This week I thought a lot about comparative suffering. The first time I heard the term was in the books and talks of Dr. Brene Brown and it made me feel freed in a way. So, it was not just me … .
I have been told many times that I complain a lot, that I have a pessimistic outlook on things, that I play the victim. Not that it makes it any easier on others, but what would you expect from someone who was taught from a very young age to always expect the worst, not laugh too much because crying follows laughter and not to ever openly acknowledge personal achievements because that is boastful and could attract large amounts of stink eye from others. And they are the ones who count, right?
These days, there is so much comparative suffering going around that I don’t feel like initiating any conversation which is about anything else but the weather and maybe food. The entire world is in such pain, whether that pain comes from living through a pandemic for two years, inequality and not being seen, exhaustion, lack, grief … there is so much pain everywhere that it is hard to even utter encouraging words. Most times they feel like drops in the ocean.

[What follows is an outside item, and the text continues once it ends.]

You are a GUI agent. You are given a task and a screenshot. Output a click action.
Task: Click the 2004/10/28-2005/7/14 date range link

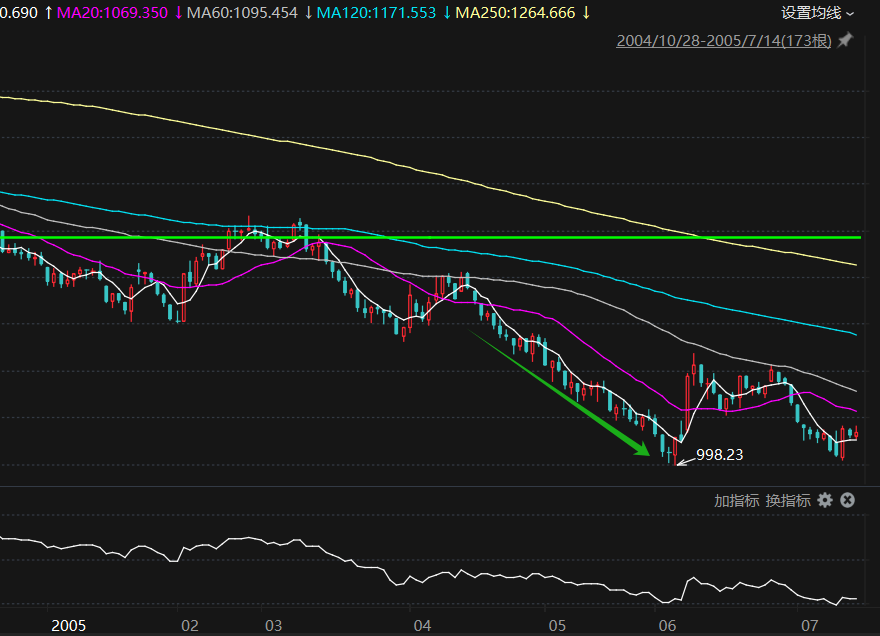tap(724, 41)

I oscillate between the wish I had someone to talk to about feeling completely exhausted and unhappy that my job has become something I did not sign up for and the guilt for an amazing life that I live, privileged, peaceful and loved, while there is so much strife all around me. Someone who would just take it all in, listen, really listen, and not double up comparing that to what they are going through. (As I am writing this I am thinking that it is time to get back in touch with my therapist. 🙂 ).
What is the middle ground that lies between being truly grateful for what you have and striving to improve things that don’t go so well? When is it ok to continue to try to better yourself and your situation and when does a future better become the enemy of the good you already have? I wish there was a way this could be measured. More often than not these days, I wish for some certainty and clarity amongst all this noise.
I stay away from interaction more and more. I work in a field where most of the time I hear complaints (apparently this is what I do now). This has created in me, through my professional landscape, a wound which seems to be constantly picked at, it is constantly raw. I never unload because … where would I do that? Do I even dare? So many people have it so much harder! And nobody is to blame or to suffer for the choices I make, right? And all of a sudden, whenever someone unloads, remembering that I used to be someone to be able to hold it, I feel pain that is quite disproportionate to the discussion. Dr. Brown calls that response “chandeliering” – when something seemingly small and insignificant makes you jump all the way to the ceiling, hitting the chandelier.
I have no solution … just this wondering … putting words out there … at times this has the power of the boomerang, they come back, with renewed energy and insight.